Für Menschen mit Behinderungen: Wozu braucht die Welt diesen Welttag?

3 Dez

Der 3. Dezember ist der Welttag der Behinderten. Wozu braucht die Welt so einen Tag?

Heute ist nicht mein Tag. Schon beim Aufstehen behindere ich mich selbst und stolpere über das Kabel meines Laptops, das vor der Badezimmertür auf dem Boden liegt. Behindert ist man nicht; behindert wird man.

Beim Rasieren schneide ich mich ; und beim Duschen überschwemme ich das ganze Badezimmer. Der Kaffee läuft glucksend am geknickten Filter vorbei; und beim Toasten verkohle ich das Brot.
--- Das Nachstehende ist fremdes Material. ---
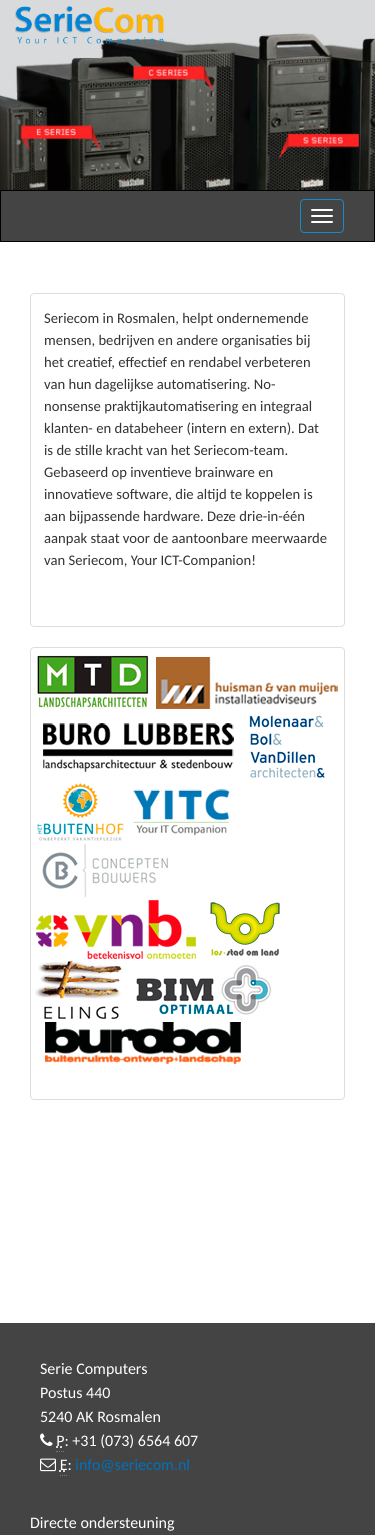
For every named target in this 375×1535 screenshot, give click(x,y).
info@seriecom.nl (132, 1465)
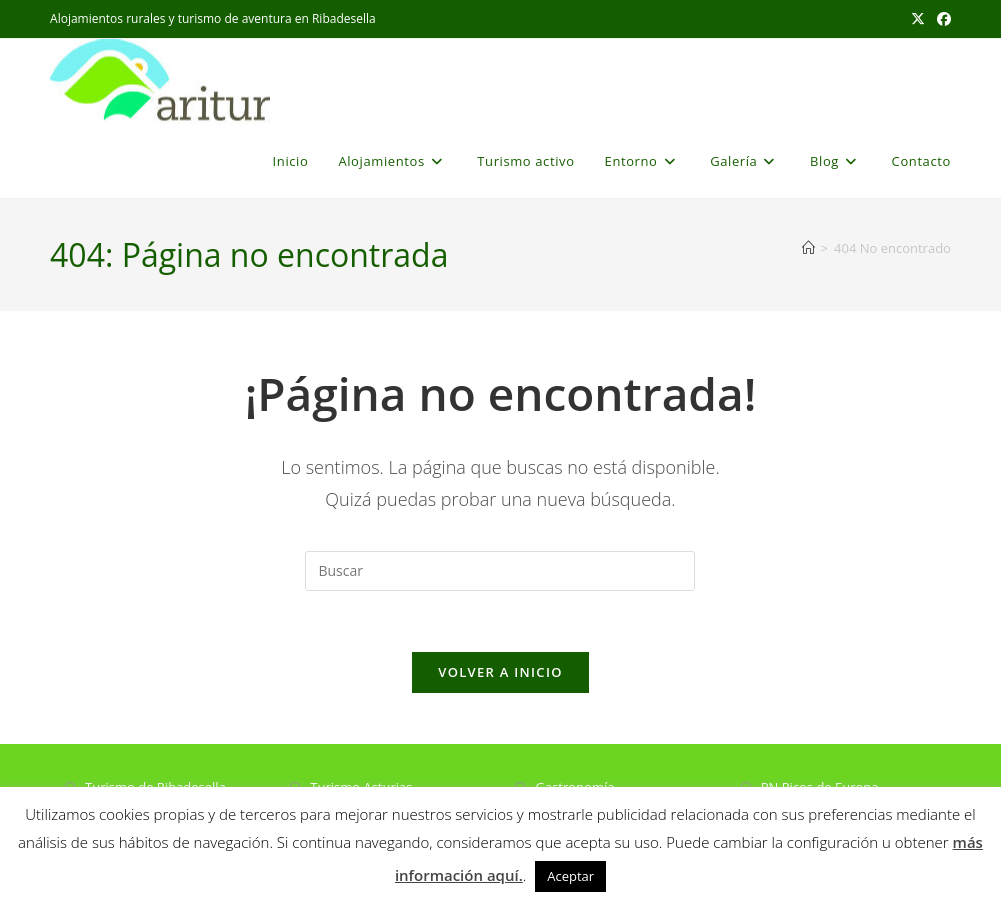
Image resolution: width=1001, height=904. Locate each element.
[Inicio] (808, 248)
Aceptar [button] (570, 876)
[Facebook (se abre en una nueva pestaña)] (941, 19)
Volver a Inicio (500, 672)
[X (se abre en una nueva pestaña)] (918, 19)
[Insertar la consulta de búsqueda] (500, 571)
Amazon wirft meine neueste Bestellung mit einer Drohne ab; und das Tablet fällt mir vor die Füße und zerspringt. Das bestellte Handy fällt mir auf den Kopf; und meine Hoffnung auf einen angenehmen Tag scheidet dahin wie eine Frühlingsblume im Herbst.

Was nutzt mir so ein Tag? Es gibt kein richtiges Leben im Falschen. Wer 364 Tage im Jahr behindert wird, der kann am 365. Tag doch nicht jubeln!

Aufmerksam machen soll dieser Tag, lese ich. Mich starren doch alle sowieso schon an wie das siebente Weltwunder, wenn sie meinen Klumpfuß und meine Hasenscharte sehen. Diese Scharte muss ich jeden Tag immer wieder von Neuem auswetzen.

Wenn ich die richtigen Schuhe anhabe und meinen Bart nicht versehentlich zu stark stutze, merkt kaum einer, dass ich behindert bin. Ein wenig hört man es mir ja auch an; aber Reden ist Silber und Schweigen ist Gold.

Heute ist der „Welttag der Menschen mit Behinderungen“. Es ist also der Tag derjenigen, die mich im Alltag mit Behinderungen ausgrenzen. So ist das!